* REQUIRED WORK:
Nothing left out, nothing added: return the full set of records.

* SUPPLIED RECORDS:
════
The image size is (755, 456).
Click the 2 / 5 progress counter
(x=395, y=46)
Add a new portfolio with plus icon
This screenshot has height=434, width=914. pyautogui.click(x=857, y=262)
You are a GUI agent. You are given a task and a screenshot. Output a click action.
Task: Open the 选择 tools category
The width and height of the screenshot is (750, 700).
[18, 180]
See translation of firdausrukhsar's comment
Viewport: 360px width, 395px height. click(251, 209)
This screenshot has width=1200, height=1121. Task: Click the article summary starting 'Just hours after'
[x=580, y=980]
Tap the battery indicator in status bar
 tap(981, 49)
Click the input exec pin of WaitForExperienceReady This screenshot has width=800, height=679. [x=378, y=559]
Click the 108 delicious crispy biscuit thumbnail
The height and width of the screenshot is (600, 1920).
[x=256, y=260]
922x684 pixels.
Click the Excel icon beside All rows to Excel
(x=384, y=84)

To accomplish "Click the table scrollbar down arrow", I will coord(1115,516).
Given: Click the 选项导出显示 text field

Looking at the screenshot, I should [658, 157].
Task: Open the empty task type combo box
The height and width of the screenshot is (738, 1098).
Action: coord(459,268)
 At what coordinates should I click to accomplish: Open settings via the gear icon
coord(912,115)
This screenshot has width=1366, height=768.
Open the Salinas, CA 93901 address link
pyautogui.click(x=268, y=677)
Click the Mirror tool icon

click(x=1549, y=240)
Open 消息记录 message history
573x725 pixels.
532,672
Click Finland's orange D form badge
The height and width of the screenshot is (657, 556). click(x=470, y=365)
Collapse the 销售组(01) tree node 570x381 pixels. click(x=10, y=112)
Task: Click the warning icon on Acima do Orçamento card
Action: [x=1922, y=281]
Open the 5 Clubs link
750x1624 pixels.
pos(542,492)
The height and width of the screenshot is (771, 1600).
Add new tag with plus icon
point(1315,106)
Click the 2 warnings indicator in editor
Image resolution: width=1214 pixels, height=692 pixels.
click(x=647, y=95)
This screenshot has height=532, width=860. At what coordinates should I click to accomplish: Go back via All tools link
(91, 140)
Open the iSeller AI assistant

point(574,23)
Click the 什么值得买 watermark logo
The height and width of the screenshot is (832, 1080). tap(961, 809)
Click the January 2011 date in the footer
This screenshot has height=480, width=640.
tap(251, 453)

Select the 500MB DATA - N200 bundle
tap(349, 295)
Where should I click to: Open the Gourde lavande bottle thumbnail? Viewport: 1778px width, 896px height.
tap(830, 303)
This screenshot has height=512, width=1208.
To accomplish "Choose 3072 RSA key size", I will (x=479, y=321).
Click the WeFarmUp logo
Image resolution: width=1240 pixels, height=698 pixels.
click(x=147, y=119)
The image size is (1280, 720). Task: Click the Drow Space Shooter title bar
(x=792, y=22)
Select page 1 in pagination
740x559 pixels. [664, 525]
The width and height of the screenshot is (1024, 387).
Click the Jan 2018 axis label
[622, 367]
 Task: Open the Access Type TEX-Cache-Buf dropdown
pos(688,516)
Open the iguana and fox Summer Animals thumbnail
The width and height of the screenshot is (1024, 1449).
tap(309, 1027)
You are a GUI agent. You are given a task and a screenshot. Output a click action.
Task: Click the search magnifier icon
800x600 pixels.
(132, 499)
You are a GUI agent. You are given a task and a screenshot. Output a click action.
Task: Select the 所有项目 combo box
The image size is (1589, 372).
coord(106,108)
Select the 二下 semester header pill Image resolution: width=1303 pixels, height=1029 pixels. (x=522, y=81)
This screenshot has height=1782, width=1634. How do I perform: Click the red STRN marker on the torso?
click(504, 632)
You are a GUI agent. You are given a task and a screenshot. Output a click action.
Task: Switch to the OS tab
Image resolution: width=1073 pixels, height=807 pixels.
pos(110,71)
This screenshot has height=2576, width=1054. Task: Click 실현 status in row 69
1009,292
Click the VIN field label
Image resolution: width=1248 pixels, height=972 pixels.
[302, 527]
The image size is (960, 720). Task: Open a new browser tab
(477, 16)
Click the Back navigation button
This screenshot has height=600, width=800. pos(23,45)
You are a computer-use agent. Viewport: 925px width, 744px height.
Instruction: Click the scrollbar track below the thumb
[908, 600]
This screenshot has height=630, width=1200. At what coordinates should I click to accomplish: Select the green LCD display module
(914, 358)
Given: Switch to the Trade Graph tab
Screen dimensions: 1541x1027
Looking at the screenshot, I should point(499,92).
════
* RESPONSE AREA:
The image size is (755, 456).
Click the 2 / 5 progress counter
(x=395, y=46)
Add a new portfolio with plus icon
This screenshot has height=434, width=914. pyautogui.click(x=857, y=262)
You are a GUI agent. You are given a task and a screenshot. Output a click action.
Task: Open the 选择 tools category
The width and height of the screenshot is (750, 700).
[18, 180]
See translation of firdausrukhsar's comment
Viewport: 360px width, 395px height. click(251, 209)
This screenshot has width=1200, height=1121. Task: Click the article summary starting 'Just hours after'
[x=580, y=980]
Tap the battery indicator in status bar
 tap(981, 49)
Click the input exec pin of WaitForExperienceReady This screenshot has width=800, height=679. [x=378, y=559]
Click the 108 delicious crispy biscuit thumbnail
The height and width of the screenshot is (600, 1920).
[x=256, y=260]
922x684 pixels.
Click the Excel icon beside All rows to Excel
(x=384, y=84)

To accomplish "Click the table scrollbar down arrow", I will coord(1115,516).
Given: Click the 选项导出显示 text field

Looking at the screenshot, I should [658, 157].
Task: Open the empty task type combo box
The height and width of the screenshot is (738, 1098).
Action: coord(459,268)
 At what coordinates should I click to accomplish: Open settings via the gear icon
coord(912,115)
This screenshot has width=1366, height=768.
Open the Salinas, CA 93901 address link
pyautogui.click(x=268, y=677)
Click the Mirror tool icon

click(x=1549, y=240)
Open 消息记录 message history
573x725 pixels.
532,672
Click Finland's orange D form badge
The height and width of the screenshot is (657, 556). click(x=470, y=365)
Collapse the 销售组(01) tree node 570x381 pixels. click(x=10, y=112)
Task: Click the warning icon on Acima do Orçamento card
Action: [x=1922, y=281]
Open the 5 Clubs link
750x1624 pixels.
pos(542,492)
The height and width of the screenshot is (771, 1600).
Add new tag with plus icon
point(1315,106)
Click the 2 warnings indicator in editor
Image resolution: width=1214 pixels, height=692 pixels.
click(x=647, y=95)
This screenshot has height=532, width=860. At what coordinates should I click to accomplish: Go back via All tools link
(91, 140)
Open the iSeller AI assistant

point(574,23)
Click the 什么值得买 watermark logo
The height and width of the screenshot is (832, 1080). tap(961, 809)
Click the January 2011 date in the footer
This screenshot has height=480, width=640.
tap(251, 453)

Select the 500MB DATA - N200 bundle
tap(349, 295)
Where should I click to: Open the Gourde lavande bottle thumbnail? Viewport: 1778px width, 896px height.
tap(830, 303)
This screenshot has height=512, width=1208.
To accomplish "Choose 3072 RSA key size", I will (x=479, y=321).
Click the WeFarmUp logo
Image resolution: width=1240 pixels, height=698 pixels.
click(x=147, y=119)
The image size is (1280, 720). Task: Click the Drow Space Shooter title bar
(x=792, y=22)
Select page 1 in pagination
740x559 pixels. [664, 525]
The width and height of the screenshot is (1024, 387).
Click the Jan 2018 axis label
[622, 367]
 Task: Open the Access Type TEX-Cache-Buf dropdown
pos(688,516)
Open the iguana and fox Summer Animals thumbnail
The width and height of the screenshot is (1024, 1449).
tap(309, 1027)
You are a GUI agent. You are given a task and a screenshot. Output a click action.
Task: Click the search magnifier icon
800x600 pixels.
(132, 499)
You are a GUI agent. You are given a task and a screenshot. Output a click action.
Task: Select the 所有项目 combo box
The image size is (1589, 372).
coord(106,108)
Select the 二下 semester header pill Image resolution: width=1303 pixels, height=1029 pixels. (x=522, y=81)
This screenshot has height=1782, width=1634. How do I perform: Click the red STRN marker on the torso?
click(504, 632)
You are a GUI agent. You are given a task and a screenshot. Output a click action.
Task: Switch to the OS tab
Image resolution: width=1073 pixels, height=807 pixels.
pos(110,71)
This screenshot has height=2576, width=1054. Task: Click 실현 status in row 69
1009,292
Click the VIN field label
Image resolution: width=1248 pixels, height=972 pixels.
[302, 527]
The image size is (960, 720). Task: Open a new browser tab
(477, 16)
Click the Back navigation button
This screenshot has height=600, width=800. pos(23,45)
You are a computer-use agent. Viewport: 925px width, 744px height.
Instruction: Click the scrollbar track below the thumb
[908, 600]
This screenshot has height=630, width=1200. At what coordinates should I click to accomplish: Select the green LCD display module
(914, 358)
Given: Switch to the Trade Graph tab
Screen dimensions: 1541x1027
Looking at the screenshot, I should point(499,92).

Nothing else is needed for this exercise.